Collected data entries:
________________________

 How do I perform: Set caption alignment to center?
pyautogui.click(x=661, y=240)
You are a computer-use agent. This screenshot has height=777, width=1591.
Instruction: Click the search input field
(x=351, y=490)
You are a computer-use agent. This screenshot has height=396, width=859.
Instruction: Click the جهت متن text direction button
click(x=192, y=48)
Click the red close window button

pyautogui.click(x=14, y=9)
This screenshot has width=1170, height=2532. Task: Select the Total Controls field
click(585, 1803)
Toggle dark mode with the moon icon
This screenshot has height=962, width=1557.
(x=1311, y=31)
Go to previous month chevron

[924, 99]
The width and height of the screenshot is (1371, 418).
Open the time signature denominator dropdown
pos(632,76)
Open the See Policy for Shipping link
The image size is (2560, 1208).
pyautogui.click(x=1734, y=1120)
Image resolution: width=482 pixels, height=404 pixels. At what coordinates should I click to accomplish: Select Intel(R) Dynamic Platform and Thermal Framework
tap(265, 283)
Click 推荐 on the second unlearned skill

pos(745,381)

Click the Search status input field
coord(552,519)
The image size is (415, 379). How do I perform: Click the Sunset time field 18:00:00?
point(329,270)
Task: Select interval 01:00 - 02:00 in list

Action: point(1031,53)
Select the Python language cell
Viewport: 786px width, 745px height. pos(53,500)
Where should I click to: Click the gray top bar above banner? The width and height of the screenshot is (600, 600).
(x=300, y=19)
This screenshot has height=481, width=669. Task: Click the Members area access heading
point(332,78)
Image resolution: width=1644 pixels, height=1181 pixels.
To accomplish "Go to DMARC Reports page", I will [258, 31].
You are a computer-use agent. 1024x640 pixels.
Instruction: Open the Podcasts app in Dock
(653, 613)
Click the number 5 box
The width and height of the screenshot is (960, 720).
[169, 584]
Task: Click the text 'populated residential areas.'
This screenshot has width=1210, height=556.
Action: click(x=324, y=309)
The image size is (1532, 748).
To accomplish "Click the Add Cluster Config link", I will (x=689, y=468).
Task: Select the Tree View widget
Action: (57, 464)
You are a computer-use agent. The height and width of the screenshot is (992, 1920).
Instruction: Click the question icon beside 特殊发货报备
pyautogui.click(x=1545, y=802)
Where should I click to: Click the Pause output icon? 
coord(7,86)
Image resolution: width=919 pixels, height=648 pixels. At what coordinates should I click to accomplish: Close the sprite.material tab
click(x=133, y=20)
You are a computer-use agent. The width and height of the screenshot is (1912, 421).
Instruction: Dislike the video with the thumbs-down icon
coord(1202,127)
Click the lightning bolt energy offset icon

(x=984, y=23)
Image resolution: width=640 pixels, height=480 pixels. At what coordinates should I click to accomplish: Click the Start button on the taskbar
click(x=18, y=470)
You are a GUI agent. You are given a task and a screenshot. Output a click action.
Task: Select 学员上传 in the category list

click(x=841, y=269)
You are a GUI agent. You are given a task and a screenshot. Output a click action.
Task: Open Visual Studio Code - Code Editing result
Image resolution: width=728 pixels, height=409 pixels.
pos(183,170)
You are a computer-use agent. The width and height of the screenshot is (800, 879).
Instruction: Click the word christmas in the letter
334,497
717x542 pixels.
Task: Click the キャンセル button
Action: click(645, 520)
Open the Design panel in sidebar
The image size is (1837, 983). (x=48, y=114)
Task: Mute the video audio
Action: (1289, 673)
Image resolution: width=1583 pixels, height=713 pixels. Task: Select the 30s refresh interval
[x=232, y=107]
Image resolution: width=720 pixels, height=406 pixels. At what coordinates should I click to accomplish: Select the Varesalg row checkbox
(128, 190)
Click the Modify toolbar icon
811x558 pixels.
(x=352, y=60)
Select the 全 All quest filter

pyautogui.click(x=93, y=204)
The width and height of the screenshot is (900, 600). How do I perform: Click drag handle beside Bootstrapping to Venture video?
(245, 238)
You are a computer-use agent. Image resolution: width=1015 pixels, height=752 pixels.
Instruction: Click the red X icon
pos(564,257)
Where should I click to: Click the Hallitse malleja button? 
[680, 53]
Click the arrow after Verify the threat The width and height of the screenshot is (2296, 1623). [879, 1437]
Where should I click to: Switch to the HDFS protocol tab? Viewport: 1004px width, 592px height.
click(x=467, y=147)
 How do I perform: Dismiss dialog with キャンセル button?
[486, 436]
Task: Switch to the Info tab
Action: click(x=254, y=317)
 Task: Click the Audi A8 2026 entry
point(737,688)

________________________

◆ Exercise instructions: All entries above are to be repeated verbatim, down to the last line.

◆ Answer section:
 How do I perform: Set caption alignment to center?
pyautogui.click(x=661, y=240)
You are a computer-use agent. This screenshot has height=777, width=1591.
Instruction: Click the search input field
(x=351, y=490)
You are a computer-use agent. This screenshot has height=396, width=859.
Instruction: Click the جهت متن text direction button
click(x=192, y=48)
Click the red close window button

pyautogui.click(x=14, y=9)
This screenshot has width=1170, height=2532. Task: Select the Total Controls field
click(585, 1803)
Toggle dark mode with the moon icon
This screenshot has height=962, width=1557.
(x=1311, y=31)
Go to previous month chevron

[924, 99]
The width and height of the screenshot is (1371, 418).
Open the time signature denominator dropdown
pos(632,76)
Open the See Policy for Shipping link
The image size is (2560, 1208).
pyautogui.click(x=1734, y=1120)
Image resolution: width=482 pixels, height=404 pixels. At what coordinates should I click to accomplish: Select Intel(R) Dynamic Platform and Thermal Framework
tap(265, 283)
Click 推荐 on the second unlearned skill

pos(745,381)

Click the Search status input field
coord(552,519)
The image size is (415, 379). How do I perform: Click the Sunset time field 18:00:00?
point(329,270)
Task: Select interval 01:00 - 02:00 in list

Action: point(1031,53)
Select the Python language cell
Viewport: 786px width, 745px height. pos(53,500)
Where should I click to: Click the gray top bar above banner? The width and height of the screenshot is (600, 600).
(x=300, y=19)
This screenshot has height=481, width=669. Task: Click the Members area access heading
point(332,78)
Image resolution: width=1644 pixels, height=1181 pixels.
To accomplish "Go to DMARC Reports page", I will [258, 31].
You are a computer-use agent. 1024x640 pixels.
Instruction: Open the Podcasts app in Dock
(653, 613)
Click the number 5 box
The width and height of the screenshot is (960, 720).
[169, 584]
Task: Click the text 'populated residential areas.'
This screenshot has width=1210, height=556.
Action: click(x=324, y=309)
The image size is (1532, 748).
To accomplish "Click the Add Cluster Config link", I will (x=689, y=468).
Task: Select the Tree View widget
Action: (57, 464)
You are a computer-use agent. The height and width of the screenshot is (992, 1920).
Instruction: Click the question icon beside 特殊发货报备
pyautogui.click(x=1545, y=802)
Where should I click to: Click the Pause output icon? 
coord(7,86)
Image resolution: width=919 pixels, height=648 pixels. At what coordinates should I click to accomplish: Close the sprite.material tab
click(x=133, y=20)
You are a computer-use agent. The width and height of the screenshot is (1912, 421).
Instruction: Dislike the video with the thumbs-down icon
coord(1202,127)
Click the lightning bolt energy offset icon

(x=984, y=23)
Image resolution: width=640 pixels, height=480 pixels. At what coordinates should I click to accomplish: Click the Start button on the taskbar
click(x=18, y=470)
You are a GUI agent. You are given a task and a screenshot. Output a click action.
Task: Select 学员上传 in the category list

click(x=841, y=269)
You are a GUI agent. You are given a task and a screenshot. Output a click action.
Task: Open Visual Studio Code - Code Editing result
Image resolution: width=728 pixels, height=409 pixels.
pos(183,170)
You are a computer-use agent. The width and height of the screenshot is (800, 879).
Instruction: Click the word christmas in the letter
334,497
717x542 pixels.
Task: Click the キャンセル button
Action: click(645, 520)
Open the Design panel in sidebar
The image size is (1837, 983). (x=48, y=114)
Task: Mute the video audio
Action: (1289, 673)
Image resolution: width=1583 pixels, height=713 pixels. Task: Select the 30s refresh interval
[x=232, y=107]
Image resolution: width=720 pixels, height=406 pixels. At what coordinates should I click to accomplish: Select the Varesalg row checkbox
(128, 190)
Click the Modify toolbar icon
811x558 pixels.
(x=352, y=60)
Select the 全 All quest filter

pyautogui.click(x=93, y=204)
The width and height of the screenshot is (900, 600). How do I perform: Click drag handle beside Bootstrapping to Venture video?
(245, 238)
You are a computer-use agent. Image resolution: width=1015 pixels, height=752 pixels.
Instruction: Click the red X icon
pos(564,257)
Where should I click to: Click the Hallitse malleja button? 
[680, 53]
Click the arrow after Verify the threat The width and height of the screenshot is (2296, 1623). [879, 1437]
Where should I click to: Switch to the HDFS protocol tab? Viewport: 1004px width, 592px height.
click(x=467, y=147)
 How do I perform: Dismiss dialog with キャンセル button?
[486, 436]
Task: Switch to the Info tab
Action: click(x=254, y=317)
 Task: Click the Audi A8 2026 entry
point(737,688)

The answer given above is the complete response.